** Reading passage follows **

Chris_Martin · February 18, 2015, 11:42pm

I think it’s actually the azure load balancer that’s killing.

All my endpoints are load-balanced. I’ll try again with non-load balanced endpoints when I get some more time.

Valentin_Kasas · February 19, 2015, 12:06pm

Hi guys

I’m experiencing similar issues while attempting to run a cluster on Amazon Web Services.

My setup is quite different though, I run eventstore inside a docker container using this Dockerfile.

On the AWS side, I’ve defined a security group that allows TCP connections on ports 1112, 1113, 2112 and 2113 for all machines within the group (1113 and 2113 are also accessible from the outside).

My first guess was to set int-ip to the private IP of the machine and ext-ip to its public IP but then nodes refused to start with this log. Setting both int-ip and ext-ip to the machine’s public IP raises the same error.

When I leave int-ip and ext-ip unspecified, thus falling back to 127.0.0.1, the nodes start up but fail building the cluster with the same logs that Chris observes.

I will try to skip the docker part and run the node directly on the machine’s OS to rule out a docker-related problem.

Cheers,

Valentin

Valentin_Kasas · February 19, 2015, 12:13pm

I confirm I’ve got the same “Exit reason: The requested address is not valid in this context” when running directly on the machine’s OS.

** End of Reading passage **

Actions to take:
#1 In the cluster forum thread, which ports does the AWS security group allow TCP connections on?
#2 Please write the next part of the cluster forum thread, picking up after its last post.
The material has no role in this.

** Data provided follows **

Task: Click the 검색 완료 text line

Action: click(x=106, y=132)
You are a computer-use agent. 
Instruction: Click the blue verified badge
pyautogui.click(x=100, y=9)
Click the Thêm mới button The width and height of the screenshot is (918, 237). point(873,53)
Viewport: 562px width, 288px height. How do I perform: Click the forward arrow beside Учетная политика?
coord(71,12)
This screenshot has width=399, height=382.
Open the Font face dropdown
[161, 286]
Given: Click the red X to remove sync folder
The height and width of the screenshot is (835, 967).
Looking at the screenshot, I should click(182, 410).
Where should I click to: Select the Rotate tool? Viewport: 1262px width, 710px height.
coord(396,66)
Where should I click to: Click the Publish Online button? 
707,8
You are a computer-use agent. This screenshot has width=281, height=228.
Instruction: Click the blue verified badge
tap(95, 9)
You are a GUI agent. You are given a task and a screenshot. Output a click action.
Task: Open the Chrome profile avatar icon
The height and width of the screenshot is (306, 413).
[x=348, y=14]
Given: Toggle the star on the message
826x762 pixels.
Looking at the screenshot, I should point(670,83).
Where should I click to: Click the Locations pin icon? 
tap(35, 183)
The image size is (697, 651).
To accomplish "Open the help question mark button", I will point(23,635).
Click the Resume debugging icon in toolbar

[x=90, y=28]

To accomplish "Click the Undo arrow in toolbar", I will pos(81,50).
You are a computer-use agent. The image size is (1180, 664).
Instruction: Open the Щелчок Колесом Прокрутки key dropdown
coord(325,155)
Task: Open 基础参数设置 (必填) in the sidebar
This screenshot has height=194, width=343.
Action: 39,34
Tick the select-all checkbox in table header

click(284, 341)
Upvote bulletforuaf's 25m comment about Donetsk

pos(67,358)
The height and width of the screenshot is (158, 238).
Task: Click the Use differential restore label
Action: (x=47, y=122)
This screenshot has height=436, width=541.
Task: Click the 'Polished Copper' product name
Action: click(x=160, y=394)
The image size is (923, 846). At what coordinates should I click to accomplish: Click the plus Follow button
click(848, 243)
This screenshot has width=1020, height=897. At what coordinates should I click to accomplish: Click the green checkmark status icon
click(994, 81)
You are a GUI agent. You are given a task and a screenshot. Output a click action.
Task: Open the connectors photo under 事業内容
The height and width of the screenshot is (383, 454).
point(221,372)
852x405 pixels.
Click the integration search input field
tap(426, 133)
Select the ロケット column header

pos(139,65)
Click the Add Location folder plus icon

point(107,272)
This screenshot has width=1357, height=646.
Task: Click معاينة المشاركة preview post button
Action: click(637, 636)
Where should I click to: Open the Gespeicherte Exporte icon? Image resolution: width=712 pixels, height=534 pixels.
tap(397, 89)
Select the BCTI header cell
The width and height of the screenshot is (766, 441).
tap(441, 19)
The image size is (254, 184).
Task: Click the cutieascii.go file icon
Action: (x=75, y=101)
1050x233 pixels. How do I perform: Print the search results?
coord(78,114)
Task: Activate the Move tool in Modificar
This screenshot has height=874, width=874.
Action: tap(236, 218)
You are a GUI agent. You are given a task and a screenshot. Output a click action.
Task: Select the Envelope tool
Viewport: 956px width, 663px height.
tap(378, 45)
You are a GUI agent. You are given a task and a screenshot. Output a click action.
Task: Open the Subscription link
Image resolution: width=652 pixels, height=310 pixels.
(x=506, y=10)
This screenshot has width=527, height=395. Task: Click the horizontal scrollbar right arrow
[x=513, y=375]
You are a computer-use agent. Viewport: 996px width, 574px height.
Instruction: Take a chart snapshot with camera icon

** End of Data provided **

Responses to the exercise:
#1 Ports 1112, 1113, 2112 and 2113.

#2
jen20 · February 19, 2015, 7:18pm

You need to bind to the LOCAL address of the box, not the public one. You may also have to add an http prefix for this.

Valentin_Kasas · February 19, 2015, 10:21pm

James,

Thanks a lot for your prompt reply. Apparently, setting both int-ip and ext-ip to the private IP of the EC2 instances seemed to solve the problem (and of course, that was the only combination I didn’t try …).

So now I’ve got my three nodes talking to each other, which is quite cool. However, scanning the logs, I see that the cluster seems to be quite unstable : at least one of the node’s dead/live status changes at almost each gossip round.

Is that something normal ? Maybe is it something I can tune by tweaking the various timeout configurations (although the defaults seem flexible enough) ? For my testing puposes I use t2.micro instances that have a pretty poor network performance, this could also explain that.

Anyway, thanks again for the tip.

Valentin

Le Thu Feb 19 2015 at 8:19:10 PM, James Nugent james@geteventstore.com a écrit :

Andrew_Browne · February 24, 2015, 4:53am

Hey Valentin,

If you are on a micro instance it might be worth setting your MONO_THREADS_PER_CPU.

See this thread from last year:

https://groups.google.com/d/msg/event-store/nl0FasMfmv0/K1vjV5-v6zwJ

cheers

Andrew

Greg_Young1 · February 24, 2015, 9:04am

It sounds like there is one node that one node can talk to and one node cant thus gossip will go dead/alive/dead/alive not exactly like this but random toggles.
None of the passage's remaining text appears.